Brief
Though the records contain pictures, copy none of them; repeat exactly the lines from the one with "Where should I click to: Click" to the end.
^^^^^^^^^^^^^^^^
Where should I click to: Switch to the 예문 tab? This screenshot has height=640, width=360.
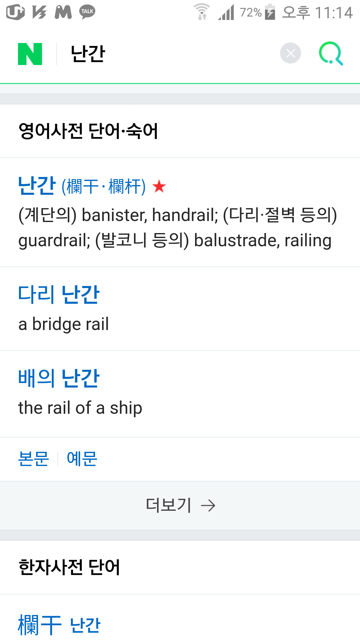click(82, 459)
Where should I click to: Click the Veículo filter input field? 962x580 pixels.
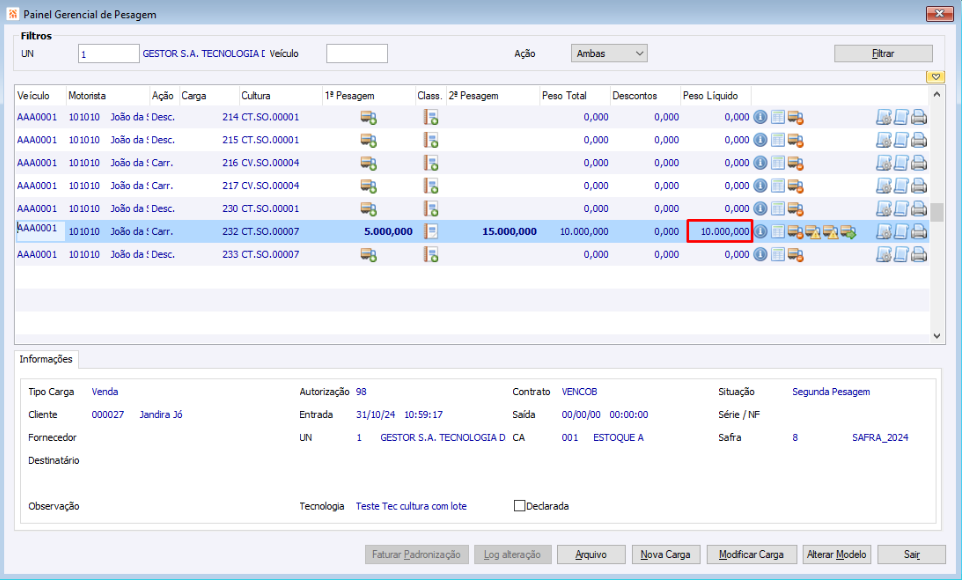click(356, 53)
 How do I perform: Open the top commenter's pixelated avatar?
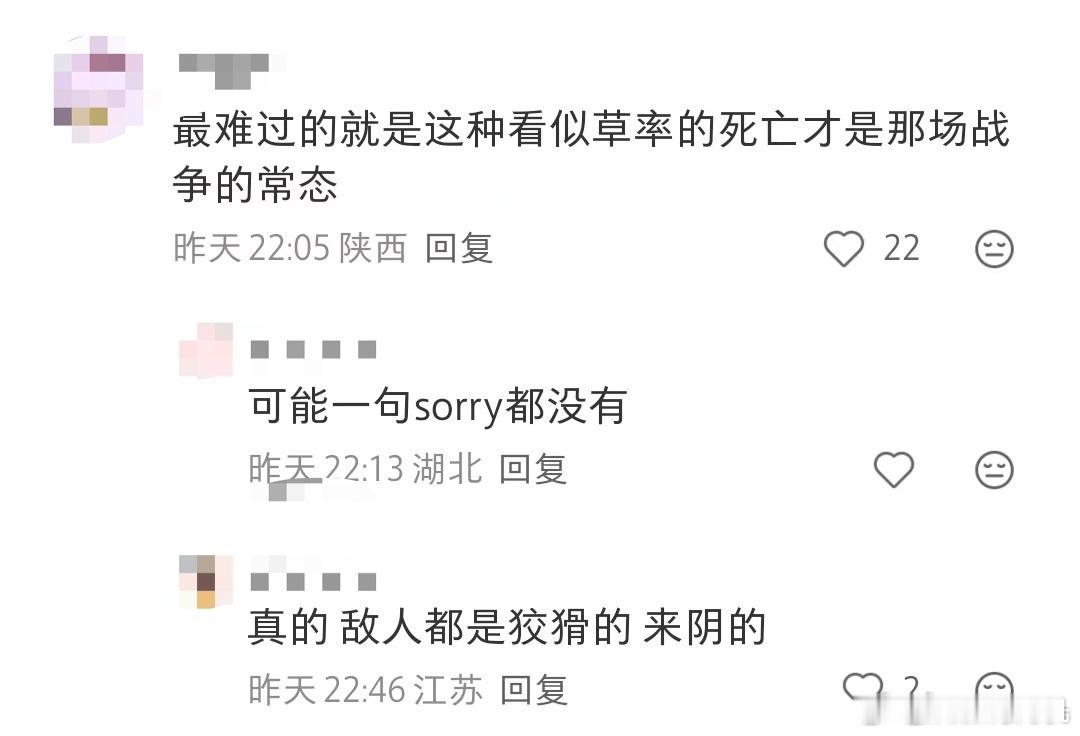coord(99,90)
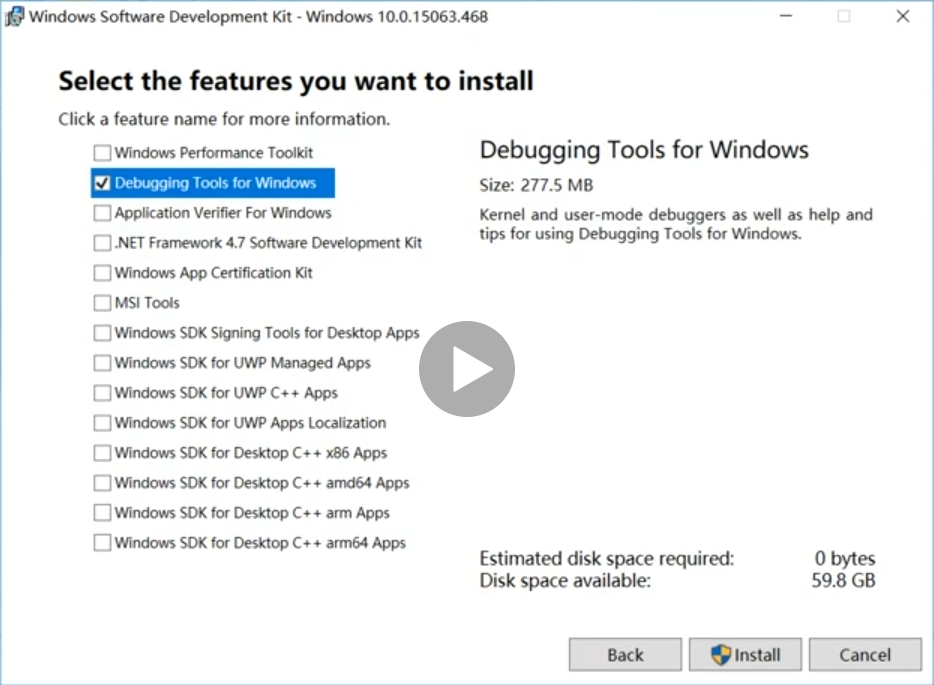Check Windows SDK for Desktop C++ x86 Apps

coord(102,453)
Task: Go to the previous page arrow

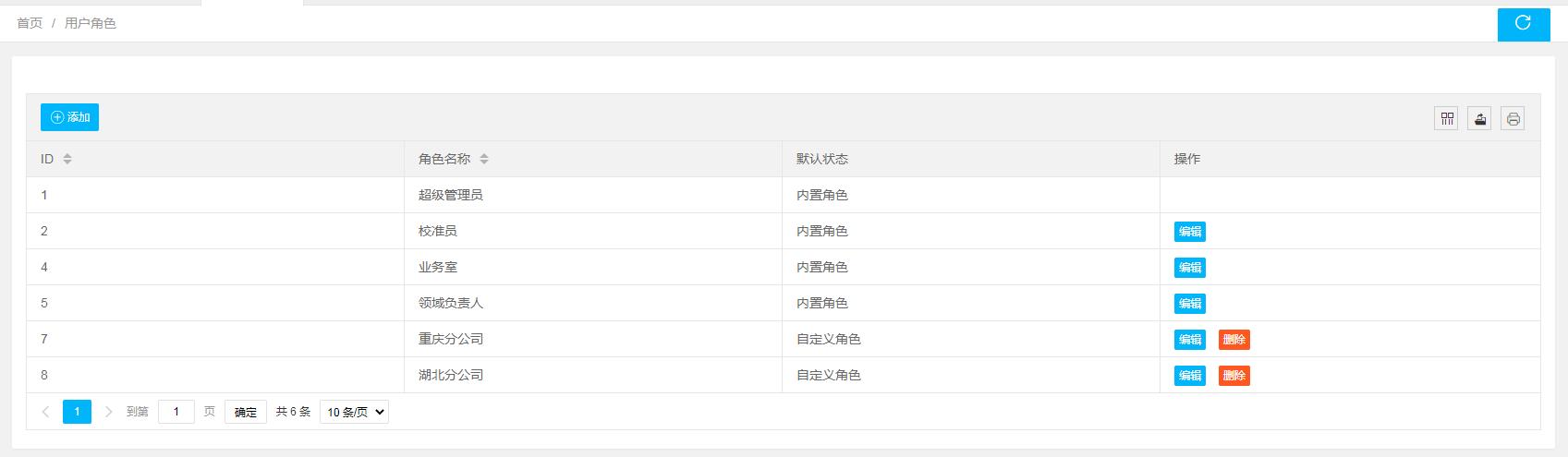Action: click(45, 412)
^^^^^^^^^^^^^^^^
Solution for this problem
Where should I click to: Click the Veículo filter input field? 962x580 pixels.
click(356, 53)
 How do I perform: Open the top commenter's pixelated avatar?
coord(99,90)
Check Windows SDK for Desktop C++ x86 Apps

coord(102,453)
Task: Go to the previous page arrow

Action: click(45, 412)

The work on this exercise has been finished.